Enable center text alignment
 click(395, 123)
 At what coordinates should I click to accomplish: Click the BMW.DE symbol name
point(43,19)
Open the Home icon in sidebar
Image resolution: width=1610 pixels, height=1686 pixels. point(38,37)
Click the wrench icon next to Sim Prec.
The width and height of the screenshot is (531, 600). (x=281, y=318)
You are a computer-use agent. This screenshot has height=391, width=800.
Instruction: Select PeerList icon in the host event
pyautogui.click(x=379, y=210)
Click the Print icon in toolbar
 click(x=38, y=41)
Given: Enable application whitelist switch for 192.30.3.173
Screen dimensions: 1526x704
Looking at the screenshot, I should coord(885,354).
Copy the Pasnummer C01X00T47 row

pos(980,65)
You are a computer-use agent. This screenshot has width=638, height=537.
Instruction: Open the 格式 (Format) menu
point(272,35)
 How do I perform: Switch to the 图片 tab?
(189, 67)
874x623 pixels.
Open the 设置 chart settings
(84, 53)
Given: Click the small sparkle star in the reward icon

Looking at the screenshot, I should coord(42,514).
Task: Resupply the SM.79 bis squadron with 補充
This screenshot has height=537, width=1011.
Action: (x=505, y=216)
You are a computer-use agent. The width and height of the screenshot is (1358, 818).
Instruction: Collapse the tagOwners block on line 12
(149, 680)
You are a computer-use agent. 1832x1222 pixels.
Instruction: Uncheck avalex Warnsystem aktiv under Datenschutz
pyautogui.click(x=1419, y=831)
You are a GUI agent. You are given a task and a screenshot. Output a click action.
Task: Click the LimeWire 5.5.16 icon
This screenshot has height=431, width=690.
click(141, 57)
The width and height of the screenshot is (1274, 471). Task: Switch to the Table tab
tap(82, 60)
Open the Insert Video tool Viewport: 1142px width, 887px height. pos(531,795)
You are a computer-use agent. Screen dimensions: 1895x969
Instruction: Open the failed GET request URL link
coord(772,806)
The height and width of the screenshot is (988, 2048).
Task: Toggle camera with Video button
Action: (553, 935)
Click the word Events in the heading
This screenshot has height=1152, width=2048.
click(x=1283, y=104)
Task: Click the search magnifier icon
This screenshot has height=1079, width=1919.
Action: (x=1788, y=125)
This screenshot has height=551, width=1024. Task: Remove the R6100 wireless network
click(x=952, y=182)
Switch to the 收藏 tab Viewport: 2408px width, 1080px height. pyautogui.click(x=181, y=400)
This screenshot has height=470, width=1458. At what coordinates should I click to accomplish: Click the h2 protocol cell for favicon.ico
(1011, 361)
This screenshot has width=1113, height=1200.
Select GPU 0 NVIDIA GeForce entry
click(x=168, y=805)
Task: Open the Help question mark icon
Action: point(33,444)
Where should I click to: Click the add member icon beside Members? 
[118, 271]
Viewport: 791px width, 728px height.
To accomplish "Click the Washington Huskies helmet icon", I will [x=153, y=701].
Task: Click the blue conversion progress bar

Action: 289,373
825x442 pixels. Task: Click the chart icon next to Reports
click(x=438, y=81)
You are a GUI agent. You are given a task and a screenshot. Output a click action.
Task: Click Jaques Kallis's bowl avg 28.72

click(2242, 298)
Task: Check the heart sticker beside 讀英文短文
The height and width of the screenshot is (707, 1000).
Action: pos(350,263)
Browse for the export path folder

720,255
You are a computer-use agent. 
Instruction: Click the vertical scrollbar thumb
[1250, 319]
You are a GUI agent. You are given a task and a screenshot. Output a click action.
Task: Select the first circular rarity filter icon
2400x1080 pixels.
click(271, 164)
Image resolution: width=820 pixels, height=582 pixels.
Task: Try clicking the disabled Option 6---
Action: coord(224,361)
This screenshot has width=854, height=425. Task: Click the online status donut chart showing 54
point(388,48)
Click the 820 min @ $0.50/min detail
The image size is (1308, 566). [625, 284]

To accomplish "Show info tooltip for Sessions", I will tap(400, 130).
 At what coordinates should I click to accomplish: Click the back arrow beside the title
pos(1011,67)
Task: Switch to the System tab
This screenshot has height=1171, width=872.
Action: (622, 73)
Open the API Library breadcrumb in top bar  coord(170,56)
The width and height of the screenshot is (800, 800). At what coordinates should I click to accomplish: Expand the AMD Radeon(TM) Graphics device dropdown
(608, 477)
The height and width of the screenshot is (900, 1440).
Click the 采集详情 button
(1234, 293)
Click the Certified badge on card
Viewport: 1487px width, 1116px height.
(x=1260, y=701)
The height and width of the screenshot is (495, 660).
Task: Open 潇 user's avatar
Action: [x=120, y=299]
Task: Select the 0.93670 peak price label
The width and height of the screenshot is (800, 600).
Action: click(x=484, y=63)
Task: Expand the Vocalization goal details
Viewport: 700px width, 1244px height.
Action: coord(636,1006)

________

WHAT YOU NEED TO DO ▸ Every line above from the line with "Copy the Pasnummer C01X00T47 row" to the line with "You are a computer-use agent. Screen", inclusive, must be returned exactly; no other line belongs in the reply.

SOLUTION TO THIS EXERCISE ▸
Copy the Pasnummer C01X00T47 row

pos(980,65)
You are a computer-use agent. This screenshot has width=638, height=537.
Instruction: Open the 格式 (Format) menu
point(272,35)
 How do I perform: Switch to the 图片 tab?
(189, 67)
874x623 pixels.
Open the 设置 chart settings
(84, 53)
Given: Click the small sparkle star in the reward icon

Looking at the screenshot, I should coord(42,514).
Task: Resupply the SM.79 bis squadron with 補充
This screenshot has height=537, width=1011.
Action: (x=505, y=216)
You are a computer-use agent. The width and height of the screenshot is (1358, 818).
Instruction: Collapse the tagOwners block on line 12
(149, 680)
You are a computer-use agent. 1832x1222 pixels.
Instruction: Uncheck avalex Warnsystem aktiv under Datenschutz
pyautogui.click(x=1419, y=831)
You are a GUI agent. You are given a task and a screenshot. Output a click action.
Task: Click the LimeWire 5.5.16 icon
This screenshot has height=431, width=690.
click(141, 57)
The width and height of the screenshot is (1274, 471). Task: Switch to the Table tab
tap(82, 60)
Open the Insert Video tool Viewport: 1142px width, 887px height. pos(531,795)
You are a computer-use agent. Screen dimensions: 1895x969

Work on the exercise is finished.